**PROBLEM DETAILS:**
Please write out each entry below exactly as it appears.

------------------------------------------------------------------------

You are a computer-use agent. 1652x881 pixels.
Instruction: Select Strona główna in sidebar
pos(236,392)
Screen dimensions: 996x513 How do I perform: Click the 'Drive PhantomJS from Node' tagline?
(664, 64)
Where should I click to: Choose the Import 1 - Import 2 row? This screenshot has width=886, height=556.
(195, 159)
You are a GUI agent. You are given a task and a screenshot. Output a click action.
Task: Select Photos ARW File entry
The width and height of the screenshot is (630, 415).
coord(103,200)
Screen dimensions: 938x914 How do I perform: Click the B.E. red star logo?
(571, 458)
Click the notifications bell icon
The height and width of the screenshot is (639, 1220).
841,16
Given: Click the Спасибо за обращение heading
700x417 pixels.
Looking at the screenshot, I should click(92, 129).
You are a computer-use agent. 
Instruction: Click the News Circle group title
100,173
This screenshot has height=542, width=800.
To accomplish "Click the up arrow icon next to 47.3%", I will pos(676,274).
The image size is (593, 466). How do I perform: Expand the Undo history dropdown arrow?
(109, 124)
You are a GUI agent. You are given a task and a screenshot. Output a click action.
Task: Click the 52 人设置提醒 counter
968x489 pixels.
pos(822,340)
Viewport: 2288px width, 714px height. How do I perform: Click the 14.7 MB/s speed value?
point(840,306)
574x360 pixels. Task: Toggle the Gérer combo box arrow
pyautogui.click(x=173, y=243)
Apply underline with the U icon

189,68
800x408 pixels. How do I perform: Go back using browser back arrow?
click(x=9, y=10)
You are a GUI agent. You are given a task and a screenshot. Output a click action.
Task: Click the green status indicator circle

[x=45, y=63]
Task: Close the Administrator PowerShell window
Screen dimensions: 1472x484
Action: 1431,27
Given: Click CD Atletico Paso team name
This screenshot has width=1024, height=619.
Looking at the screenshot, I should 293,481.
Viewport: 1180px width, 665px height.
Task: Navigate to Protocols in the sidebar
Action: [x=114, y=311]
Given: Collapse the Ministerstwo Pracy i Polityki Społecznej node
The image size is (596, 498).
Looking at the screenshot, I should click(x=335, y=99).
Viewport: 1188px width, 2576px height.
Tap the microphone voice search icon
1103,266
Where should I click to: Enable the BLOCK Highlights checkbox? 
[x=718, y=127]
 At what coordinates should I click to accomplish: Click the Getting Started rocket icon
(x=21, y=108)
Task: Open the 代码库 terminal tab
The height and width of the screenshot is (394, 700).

------------------------------------------------------------------------

**ANSWER SPACE:**
You are a computer-use agent. 1652x881 pixels.
Instruction: Select Strona główna in sidebar
pos(236,392)
Screen dimensions: 996x513 How do I perform: Click the 'Drive PhantomJS from Node' tagline?
(664, 64)
Where should I click to: Choose the Import 1 - Import 2 row? This screenshot has width=886, height=556.
(195, 159)
You are a GUI agent. You are given a task and a screenshot. Output a click action.
Task: Select Photos ARW File entry
The width and height of the screenshot is (630, 415).
coord(103,200)
Screen dimensions: 938x914 How do I perform: Click the B.E. red star logo?
(571, 458)
Click the notifications bell icon
The height and width of the screenshot is (639, 1220).
841,16
Given: Click the Спасибо за обращение heading
700x417 pixels.
Looking at the screenshot, I should click(92, 129).
You are a computer-use agent. 
Instruction: Click the News Circle group title
100,173
This screenshot has height=542, width=800.
To accomplish "Click the up arrow icon next to 47.3%", I will pos(676,274).
The image size is (593, 466). How do I perform: Expand the Undo history dropdown arrow?
(109, 124)
You are a GUI agent. You are given a task and a screenshot. Output a click action.
Task: Click the 52 人设置提醒 counter
968x489 pixels.
pos(822,340)
Viewport: 2288px width, 714px height. How do I perform: Click the 14.7 MB/s speed value?
point(840,306)
574x360 pixels. Task: Toggle the Gérer combo box arrow
pyautogui.click(x=173, y=243)
Apply underline with the U icon

189,68
800x408 pixels. How do I perform: Go back using browser back arrow?
click(x=9, y=10)
You are a GUI agent. You are given a task and a screenshot. Output a click action.
Task: Click the green status indicator circle

[x=45, y=63]
Task: Close the Administrator PowerShell window
Screen dimensions: 1472x484
Action: 1431,27
Given: Click CD Atletico Paso team name
This screenshot has width=1024, height=619.
Looking at the screenshot, I should 293,481.
Viewport: 1180px width, 665px height.
Task: Navigate to Protocols in the sidebar
Action: [x=114, y=311]
Given: Collapse the Ministerstwo Pracy i Polityki Społecznej node
The image size is (596, 498).
Looking at the screenshot, I should click(x=335, y=99).
Viewport: 1188px width, 2576px height.
Tap the microphone voice search icon
1103,266
Where should I click to: Enable the BLOCK Highlights checkbox? 
[x=718, y=127]
 At what coordinates should I click to accomplish: Click the Getting Started rocket icon
(x=21, y=108)
Task: Open the 代码库 terminal tab
The height and width of the screenshot is (394, 700).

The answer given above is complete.